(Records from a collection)
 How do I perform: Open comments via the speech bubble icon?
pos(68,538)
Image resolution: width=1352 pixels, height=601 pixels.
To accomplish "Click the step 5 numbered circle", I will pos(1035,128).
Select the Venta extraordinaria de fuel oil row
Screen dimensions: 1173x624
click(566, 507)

Set problem. Lay out these lines as a JSON list of strings, one string per line, leaving out any blank lines.

Task answer.
[
  " How do I perform: Open comments via the speech bubble icon?",
  "pos(68,538)",
  "Image resolution: width=1352 pixels, height=601 pixels.",
  "To accomplish \"Click the step 5 numbered circle\", I will pos(1035,128).",
  "Select the Venta extraordinaria de fuel oil row",
  "Screen dimensions: 1173x624",
  "click(566, 507)"
]